Given request
Copy out the items below word for word, starting at the line that contains "Given: Click the paint" and stopping after the line that contains "Action: point(296,118)".

:: Materials provided

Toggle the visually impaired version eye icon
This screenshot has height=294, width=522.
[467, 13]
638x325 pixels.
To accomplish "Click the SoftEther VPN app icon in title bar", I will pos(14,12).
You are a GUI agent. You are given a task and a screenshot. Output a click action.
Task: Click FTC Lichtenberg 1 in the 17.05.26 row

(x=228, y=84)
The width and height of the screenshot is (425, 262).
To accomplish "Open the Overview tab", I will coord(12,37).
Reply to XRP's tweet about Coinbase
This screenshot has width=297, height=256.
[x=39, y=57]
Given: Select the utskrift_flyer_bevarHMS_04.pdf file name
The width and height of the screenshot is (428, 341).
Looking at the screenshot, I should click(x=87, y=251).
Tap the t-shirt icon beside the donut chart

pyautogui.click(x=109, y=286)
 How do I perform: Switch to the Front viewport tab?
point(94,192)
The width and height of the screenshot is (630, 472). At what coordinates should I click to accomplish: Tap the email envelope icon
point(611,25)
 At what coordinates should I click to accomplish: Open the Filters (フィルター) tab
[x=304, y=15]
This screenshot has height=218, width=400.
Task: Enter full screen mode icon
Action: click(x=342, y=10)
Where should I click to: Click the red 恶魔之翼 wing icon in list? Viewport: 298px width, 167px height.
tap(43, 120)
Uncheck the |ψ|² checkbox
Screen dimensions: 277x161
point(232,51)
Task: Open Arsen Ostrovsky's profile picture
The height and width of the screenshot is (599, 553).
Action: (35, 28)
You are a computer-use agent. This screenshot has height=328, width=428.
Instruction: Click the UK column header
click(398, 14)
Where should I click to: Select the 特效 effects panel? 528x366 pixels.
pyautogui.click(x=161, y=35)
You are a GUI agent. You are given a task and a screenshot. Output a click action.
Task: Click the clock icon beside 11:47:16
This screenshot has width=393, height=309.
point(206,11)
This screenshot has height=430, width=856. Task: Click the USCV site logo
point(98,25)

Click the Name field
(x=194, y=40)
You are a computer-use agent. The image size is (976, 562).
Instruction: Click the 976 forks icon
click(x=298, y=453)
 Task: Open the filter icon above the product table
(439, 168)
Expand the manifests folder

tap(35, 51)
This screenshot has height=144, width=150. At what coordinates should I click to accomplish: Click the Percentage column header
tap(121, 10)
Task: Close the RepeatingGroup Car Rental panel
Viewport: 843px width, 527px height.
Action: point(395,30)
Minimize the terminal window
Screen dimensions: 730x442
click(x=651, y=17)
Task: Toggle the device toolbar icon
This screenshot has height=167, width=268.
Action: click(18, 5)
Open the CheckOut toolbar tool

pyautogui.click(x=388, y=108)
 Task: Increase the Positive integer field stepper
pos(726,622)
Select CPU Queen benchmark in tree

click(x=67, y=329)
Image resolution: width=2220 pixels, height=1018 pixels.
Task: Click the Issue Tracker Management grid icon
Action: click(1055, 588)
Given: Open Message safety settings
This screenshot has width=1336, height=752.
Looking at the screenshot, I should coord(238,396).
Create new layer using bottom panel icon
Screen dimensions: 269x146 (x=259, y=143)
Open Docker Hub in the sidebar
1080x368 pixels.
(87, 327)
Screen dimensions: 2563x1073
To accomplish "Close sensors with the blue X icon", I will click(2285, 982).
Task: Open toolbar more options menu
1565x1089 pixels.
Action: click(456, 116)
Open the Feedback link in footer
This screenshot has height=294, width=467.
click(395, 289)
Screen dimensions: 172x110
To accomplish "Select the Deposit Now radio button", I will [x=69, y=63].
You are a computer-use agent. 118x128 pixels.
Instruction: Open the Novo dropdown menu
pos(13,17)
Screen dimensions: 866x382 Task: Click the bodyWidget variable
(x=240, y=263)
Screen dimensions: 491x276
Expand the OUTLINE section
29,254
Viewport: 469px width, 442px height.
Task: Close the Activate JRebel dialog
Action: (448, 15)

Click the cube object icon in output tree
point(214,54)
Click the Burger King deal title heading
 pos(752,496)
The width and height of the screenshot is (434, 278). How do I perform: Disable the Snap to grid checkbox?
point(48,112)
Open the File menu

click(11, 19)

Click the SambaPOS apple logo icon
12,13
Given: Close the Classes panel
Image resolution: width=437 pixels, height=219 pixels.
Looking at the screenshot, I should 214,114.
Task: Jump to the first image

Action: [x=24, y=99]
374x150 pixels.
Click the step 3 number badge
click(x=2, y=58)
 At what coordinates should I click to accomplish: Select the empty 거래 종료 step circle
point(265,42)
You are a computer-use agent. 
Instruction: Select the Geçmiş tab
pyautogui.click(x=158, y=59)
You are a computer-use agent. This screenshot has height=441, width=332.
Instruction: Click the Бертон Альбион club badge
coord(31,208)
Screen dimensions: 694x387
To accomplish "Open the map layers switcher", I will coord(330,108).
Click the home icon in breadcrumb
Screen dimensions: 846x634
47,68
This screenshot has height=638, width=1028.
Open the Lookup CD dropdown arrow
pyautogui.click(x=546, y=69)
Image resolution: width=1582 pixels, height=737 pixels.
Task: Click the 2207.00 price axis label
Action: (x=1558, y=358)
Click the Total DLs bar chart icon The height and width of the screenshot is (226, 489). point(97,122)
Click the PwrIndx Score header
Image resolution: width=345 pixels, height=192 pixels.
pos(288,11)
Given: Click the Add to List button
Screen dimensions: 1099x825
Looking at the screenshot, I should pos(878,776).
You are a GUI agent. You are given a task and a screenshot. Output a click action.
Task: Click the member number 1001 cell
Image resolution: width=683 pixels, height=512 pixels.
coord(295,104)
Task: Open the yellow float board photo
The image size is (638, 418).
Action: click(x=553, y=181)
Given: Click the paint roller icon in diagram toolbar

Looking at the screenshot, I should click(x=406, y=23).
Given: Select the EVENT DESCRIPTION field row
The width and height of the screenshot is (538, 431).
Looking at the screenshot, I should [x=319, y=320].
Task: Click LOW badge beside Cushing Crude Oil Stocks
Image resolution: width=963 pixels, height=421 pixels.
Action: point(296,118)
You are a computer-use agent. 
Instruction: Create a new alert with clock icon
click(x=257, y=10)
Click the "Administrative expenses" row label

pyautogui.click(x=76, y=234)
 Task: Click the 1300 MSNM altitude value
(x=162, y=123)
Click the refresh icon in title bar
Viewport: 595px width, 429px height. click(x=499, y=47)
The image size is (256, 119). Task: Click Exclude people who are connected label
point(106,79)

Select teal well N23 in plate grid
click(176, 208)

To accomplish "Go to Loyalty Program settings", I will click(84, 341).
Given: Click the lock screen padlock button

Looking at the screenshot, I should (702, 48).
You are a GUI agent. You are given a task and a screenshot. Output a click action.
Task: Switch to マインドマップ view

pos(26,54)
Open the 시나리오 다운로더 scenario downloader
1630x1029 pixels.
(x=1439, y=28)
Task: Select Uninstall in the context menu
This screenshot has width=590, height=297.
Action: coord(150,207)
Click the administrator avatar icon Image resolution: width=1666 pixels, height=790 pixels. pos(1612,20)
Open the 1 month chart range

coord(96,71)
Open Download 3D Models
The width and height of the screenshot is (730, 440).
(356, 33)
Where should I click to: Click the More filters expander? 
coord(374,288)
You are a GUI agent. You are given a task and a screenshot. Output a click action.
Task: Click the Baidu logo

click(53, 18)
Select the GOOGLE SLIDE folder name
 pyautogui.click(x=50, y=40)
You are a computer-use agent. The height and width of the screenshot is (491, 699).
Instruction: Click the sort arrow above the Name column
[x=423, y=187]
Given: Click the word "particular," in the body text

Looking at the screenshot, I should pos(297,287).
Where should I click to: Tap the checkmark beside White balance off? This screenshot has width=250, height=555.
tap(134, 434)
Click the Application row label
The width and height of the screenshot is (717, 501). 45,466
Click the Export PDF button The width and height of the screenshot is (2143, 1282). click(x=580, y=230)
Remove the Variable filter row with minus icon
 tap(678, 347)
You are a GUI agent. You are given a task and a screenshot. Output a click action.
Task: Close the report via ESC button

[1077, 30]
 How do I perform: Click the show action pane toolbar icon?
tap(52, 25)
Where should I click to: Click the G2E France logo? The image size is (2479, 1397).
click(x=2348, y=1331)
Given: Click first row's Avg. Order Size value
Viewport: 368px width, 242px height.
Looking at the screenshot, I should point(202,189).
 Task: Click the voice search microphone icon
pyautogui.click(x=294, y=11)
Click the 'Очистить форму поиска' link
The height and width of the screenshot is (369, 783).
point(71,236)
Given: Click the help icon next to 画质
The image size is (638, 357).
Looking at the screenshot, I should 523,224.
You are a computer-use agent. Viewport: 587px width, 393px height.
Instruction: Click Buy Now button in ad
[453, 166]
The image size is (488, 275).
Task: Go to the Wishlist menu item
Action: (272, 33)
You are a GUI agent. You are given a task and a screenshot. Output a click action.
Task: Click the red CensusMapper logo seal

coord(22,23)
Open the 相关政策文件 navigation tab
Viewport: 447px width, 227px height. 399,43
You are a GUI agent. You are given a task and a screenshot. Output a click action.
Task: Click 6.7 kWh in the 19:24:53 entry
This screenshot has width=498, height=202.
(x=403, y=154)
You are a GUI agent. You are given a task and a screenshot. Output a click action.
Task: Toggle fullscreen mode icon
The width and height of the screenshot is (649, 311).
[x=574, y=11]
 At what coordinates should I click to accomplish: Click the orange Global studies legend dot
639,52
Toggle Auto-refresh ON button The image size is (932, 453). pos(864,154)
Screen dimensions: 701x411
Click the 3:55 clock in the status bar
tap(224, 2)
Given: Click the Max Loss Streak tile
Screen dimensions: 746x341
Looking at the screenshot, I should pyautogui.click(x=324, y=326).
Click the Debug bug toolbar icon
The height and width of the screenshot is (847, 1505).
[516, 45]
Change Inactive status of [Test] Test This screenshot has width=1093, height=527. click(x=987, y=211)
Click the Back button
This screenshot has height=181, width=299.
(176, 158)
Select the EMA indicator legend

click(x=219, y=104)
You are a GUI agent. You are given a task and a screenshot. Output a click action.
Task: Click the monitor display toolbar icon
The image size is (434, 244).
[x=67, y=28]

::::

Task output
Given: Click the paint roller icon in diagram toolbar

Looking at the screenshot, I should click(x=406, y=23).
Given: Select the EVENT DESCRIPTION field row
The width and height of the screenshot is (538, 431).
Looking at the screenshot, I should [x=319, y=320].
Task: Click LOW badge beside Cushing Crude Oil Stocks
Image resolution: width=963 pixels, height=421 pixels.
Action: point(296,118)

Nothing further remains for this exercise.